## EXERCISE INSTRUCTIONS
Reproduce the following entries exactly, leaving nothing out.

[[ SOURCE RECORDS open ]]

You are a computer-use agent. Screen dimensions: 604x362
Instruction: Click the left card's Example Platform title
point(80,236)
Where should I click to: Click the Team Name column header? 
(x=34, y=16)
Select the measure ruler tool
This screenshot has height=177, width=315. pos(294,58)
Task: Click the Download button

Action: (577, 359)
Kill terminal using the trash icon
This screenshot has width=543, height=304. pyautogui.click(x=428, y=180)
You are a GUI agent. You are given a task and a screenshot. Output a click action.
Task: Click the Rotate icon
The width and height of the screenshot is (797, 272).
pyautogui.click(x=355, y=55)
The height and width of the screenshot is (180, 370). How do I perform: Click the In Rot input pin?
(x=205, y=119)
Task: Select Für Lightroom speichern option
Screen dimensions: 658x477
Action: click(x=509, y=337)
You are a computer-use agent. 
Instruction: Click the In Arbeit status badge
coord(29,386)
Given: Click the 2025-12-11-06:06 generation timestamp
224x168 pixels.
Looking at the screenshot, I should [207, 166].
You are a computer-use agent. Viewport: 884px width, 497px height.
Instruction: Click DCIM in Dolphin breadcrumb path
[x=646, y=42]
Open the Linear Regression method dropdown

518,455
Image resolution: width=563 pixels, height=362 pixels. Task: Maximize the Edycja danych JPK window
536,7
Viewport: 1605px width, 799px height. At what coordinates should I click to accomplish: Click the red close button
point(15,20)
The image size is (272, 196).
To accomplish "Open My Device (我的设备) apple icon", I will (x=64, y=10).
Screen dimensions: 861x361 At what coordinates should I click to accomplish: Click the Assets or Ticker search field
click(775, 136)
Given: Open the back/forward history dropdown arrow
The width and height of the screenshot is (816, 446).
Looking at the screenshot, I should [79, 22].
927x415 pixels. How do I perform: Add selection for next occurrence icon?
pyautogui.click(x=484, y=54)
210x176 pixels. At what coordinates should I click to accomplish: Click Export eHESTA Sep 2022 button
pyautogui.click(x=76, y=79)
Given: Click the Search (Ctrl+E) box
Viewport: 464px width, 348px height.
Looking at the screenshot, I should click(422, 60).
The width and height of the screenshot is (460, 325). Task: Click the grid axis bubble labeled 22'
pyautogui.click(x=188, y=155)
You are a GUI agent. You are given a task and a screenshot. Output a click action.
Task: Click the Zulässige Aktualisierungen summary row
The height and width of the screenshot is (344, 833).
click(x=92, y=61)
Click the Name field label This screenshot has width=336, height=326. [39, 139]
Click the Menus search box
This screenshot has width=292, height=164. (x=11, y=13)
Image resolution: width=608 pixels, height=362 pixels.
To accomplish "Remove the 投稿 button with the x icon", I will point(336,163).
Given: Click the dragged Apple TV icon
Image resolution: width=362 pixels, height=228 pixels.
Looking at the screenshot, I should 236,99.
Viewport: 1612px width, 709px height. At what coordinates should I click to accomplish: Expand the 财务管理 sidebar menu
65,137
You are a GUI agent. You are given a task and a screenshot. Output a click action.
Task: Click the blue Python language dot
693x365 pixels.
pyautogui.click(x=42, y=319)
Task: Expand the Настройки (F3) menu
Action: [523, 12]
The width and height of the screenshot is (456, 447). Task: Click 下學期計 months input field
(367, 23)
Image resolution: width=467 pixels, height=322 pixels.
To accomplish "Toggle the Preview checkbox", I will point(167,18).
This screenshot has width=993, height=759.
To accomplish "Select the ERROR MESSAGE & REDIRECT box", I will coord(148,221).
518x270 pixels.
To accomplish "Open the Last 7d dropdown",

[[ SOURCE RECORDS closed ]]

## ANSWER TO THE EXERCISE
You are a computer-use agent. Screen dimensions: 604x362
Instruction: Click the left card's Example Platform title
point(80,236)
Where should I click to: Click the Team Name column header? 
(x=34, y=16)
Select the measure ruler tool
This screenshot has height=177, width=315. pos(294,58)
Task: Click the Download button

Action: (577, 359)
Kill terminal using the trash icon
This screenshot has width=543, height=304. pyautogui.click(x=428, y=180)
You are a GUI agent. You are given a task and a screenshot. Output a click action.
Task: Click the Rotate icon
The width and height of the screenshot is (797, 272).
pyautogui.click(x=355, y=55)
The height and width of the screenshot is (180, 370). How do I perform: Click the In Rot input pin?
(x=205, y=119)
Task: Select Für Lightroom speichern option
Screen dimensions: 658x477
Action: click(x=509, y=337)
You are a computer-use agent. 
Instruction: Click the In Arbeit status badge
coord(29,386)
Given: Click the 2025-12-11-06:06 generation timestamp
224x168 pixels.
Looking at the screenshot, I should [207, 166].
You are a computer-use agent. Viewport: 884px width, 497px height.
Instruction: Click DCIM in Dolphin breadcrumb path
[x=646, y=42]
Open the Linear Regression method dropdown

518,455
Image resolution: width=563 pixels, height=362 pixels. Task: Maximize the Edycja danych JPK window
536,7
Viewport: 1605px width, 799px height. At what coordinates should I click to accomplish: Click the red close button
point(15,20)
The image size is (272, 196).
To accomplish "Open My Device (我的设备) apple icon", I will (x=64, y=10).
Screen dimensions: 861x361 At what coordinates should I click to accomplish: Click the Assets or Ticker search field
click(775, 136)
Given: Open the back/forward history dropdown arrow
The width and height of the screenshot is (816, 446).
Looking at the screenshot, I should [79, 22].
927x415 pixels. How do I perform: Add selection for next occurrence icon?
pyautogui.click(x=484, y=54)
210x176 pixels. At what coordinates should I click to accomplish: Click Export eHESTA Sep 2022 button
pyautogui.click(x=76, y=79)
Given: Click the Search (Ctrl+E) box
Viewport: 464px width, 348px height.
Looking at the screenshot, I should click(422, 60).
The width and height of the screenshot is (460, 325). Task: Click the grid axis bubble labeled 22'
pyautogui.click(x=188, y=155)
You are a GUI agent. You are given a task and a screenshot. Output a click action.
Task: Click the Zulässige Aktualisierungen summary row
The height and width of the screenshot is (344, 833).
click(x=92, y=61)
Click the Name field label This screenshot has width=336, height=326. [39, 139]
Click the Menus search box
This screenshot has width=292, height=164. (x=11, y=13)
Image resolution: width=608 pixels, height=362 pixels.
To accomplish "Remove the 投稿 button with the x icon", I will point(336,163).
Given: Click the dragged Apple TV icon
Image resolution: width=362 pixels, height=228 pixels.
Looking at the screenshot, I should 236,99.
Viewport: 1612px width, 709px height. At what coordinates should I click to accomplish: Expand the 财务管理 sidebar menu
65,137
You are a GUI agent. You are given a task and a screenshot. Output a click action.
Task: Click the blue Python language dot
693x365 pixels.
pyautogui.click(x=42, y=319)
Task: Expand the Настройки (F3) menu
Action: [523, 12]
The width and height of the screenshot is (456, 447). Task: Click 下學期計 months input field
(367, 23)
Image resolution: width=467 pixels, height=322 pixels.
To accomplish "Toggle the Preview checkbox", I will point(167,18).
This screenshot has width=993, height=759.
To accomplish "Select the ERROR MESSAGE & REDIRECT box", I will coord(148,221).
518x270 pixels.
To accomplish "Open the Last 7d dropdown",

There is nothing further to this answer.